Lately, the inspiration to commit musical ideas to any kind of permanence has come from the artists for whom I’m lucky enough to write. The musicians themselves become the fuel that keeps me burning. When I heard Sphere perform in the Spring of 2024, they presented a program of many brilliant arrangements by Alex Vittal and others, followed by Tchaikovsky’s celebrated Serenade for Strings. At that time, my piece had already been commissioned by Christine Harbison, but I had no concrete ideas just yet. After hearing and watching them perform Tchaikovsky’s serenade, I came to grips with just how privileged and lucky I was…that anything and everything was fair game. I could feel my own engine start to rev up even as I walked to my car after that concert. Music for Motion strives to show off these 13 fluent and flexible musicians in the best way possible. Each of these four movements is set to a different kind of motion (by tempo and character).
I. Beneath the Wheel takes its name from the tragic novel by Hermann Hesse. This book, like Damien, and his others, imprinted itself on my memory as an admonition against arrested development at a young age. Ominous at first, the music’s twisted motif wends its way through more elegant and lighter moments; however, there is a Slavic-type despondency (with a question) at the conclusion.
II. Kleiner Morgenwanderer (Little Morning Wanderer), like the seventeenth piece from Robert Schumann’s Album for the Young, depicts a young boy on a morning excursion through the woods. There is both innocence and confidence in this music, and even some marching.

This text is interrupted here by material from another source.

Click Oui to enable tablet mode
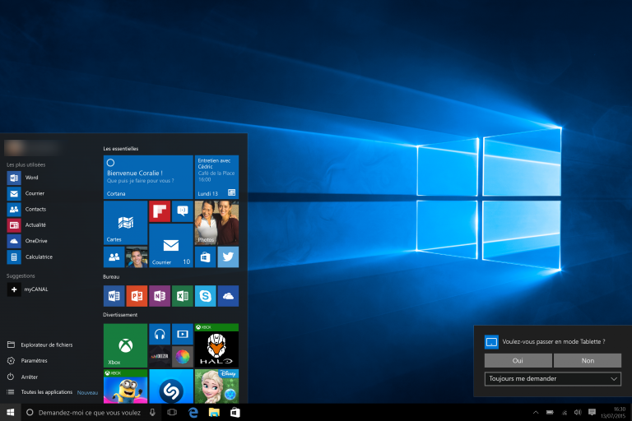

III. Falling is sad but hopeful music. A continuous series of sinking and ever-drooping chorale phrases with unfulfilled promises of breaking its own spell combine to make music of great heartache. Grand, non vibrato “Cathedral music” appears as an antidote to the multitude of valleys and depressions, only to conclude on the very lowest note of the lowest instrument.
IV. John’s Runaway Yacht Rock Vibes fuses two ideas into one: 70s and 80s soft rock dance music with John Adams’ older brand of minimalism (from nearly the same period). Like mixing two colors, the result here was always something I thought about exploring in the future. And here we are!